[Stored data entries]
[Start of Attachment]

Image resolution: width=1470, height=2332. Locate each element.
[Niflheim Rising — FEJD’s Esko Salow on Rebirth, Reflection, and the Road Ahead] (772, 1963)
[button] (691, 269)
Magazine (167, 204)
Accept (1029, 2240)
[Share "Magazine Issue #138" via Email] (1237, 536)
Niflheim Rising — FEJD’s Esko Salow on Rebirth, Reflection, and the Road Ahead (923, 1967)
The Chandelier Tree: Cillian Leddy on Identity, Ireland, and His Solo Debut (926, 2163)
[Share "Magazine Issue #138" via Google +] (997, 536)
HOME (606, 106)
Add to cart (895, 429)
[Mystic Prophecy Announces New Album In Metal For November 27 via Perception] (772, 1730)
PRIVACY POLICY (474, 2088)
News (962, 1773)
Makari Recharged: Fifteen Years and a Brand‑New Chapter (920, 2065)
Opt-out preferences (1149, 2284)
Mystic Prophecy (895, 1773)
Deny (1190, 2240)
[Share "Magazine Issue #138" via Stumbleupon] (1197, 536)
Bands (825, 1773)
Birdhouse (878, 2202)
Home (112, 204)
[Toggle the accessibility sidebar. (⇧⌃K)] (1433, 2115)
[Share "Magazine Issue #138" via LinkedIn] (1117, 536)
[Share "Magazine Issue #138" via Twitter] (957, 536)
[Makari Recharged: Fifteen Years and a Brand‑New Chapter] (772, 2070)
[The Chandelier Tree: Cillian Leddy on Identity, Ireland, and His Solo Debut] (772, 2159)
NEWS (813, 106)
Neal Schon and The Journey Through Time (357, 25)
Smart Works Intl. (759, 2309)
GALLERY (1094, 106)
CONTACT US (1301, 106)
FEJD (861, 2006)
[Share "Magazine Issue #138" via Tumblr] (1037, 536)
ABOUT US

[End of Attachment]

**Problem statement**: Of the entries listed above, reproduce only the lines starting at the line containing "Email] (1237, 536)" and ending at the line containing "News (962, 1773)". Include both, exactly as they stand.

**Exercise result**:
[Share "Magazine Issue #138" via Email] (1237, 536)
Niflheim Rising — FEJD’s Esko Salow on Rebirth, Reflection, and the Road Ahead (923, 1967)
The Chandelier Tree: Cillian Leddy on Identity, Ireland, and His Solo Debut (926, 2163)
[Share "Magazine Issue #138" via Google +] (997, 536)
HOME (606, 106)
Add to cart (895, 429)
[Mystic Prophecy Announces New Album In Metal For November 27 via Perception] (772, 1730)
PRIVACY POLICY (474, 2088)
News (962, 1773)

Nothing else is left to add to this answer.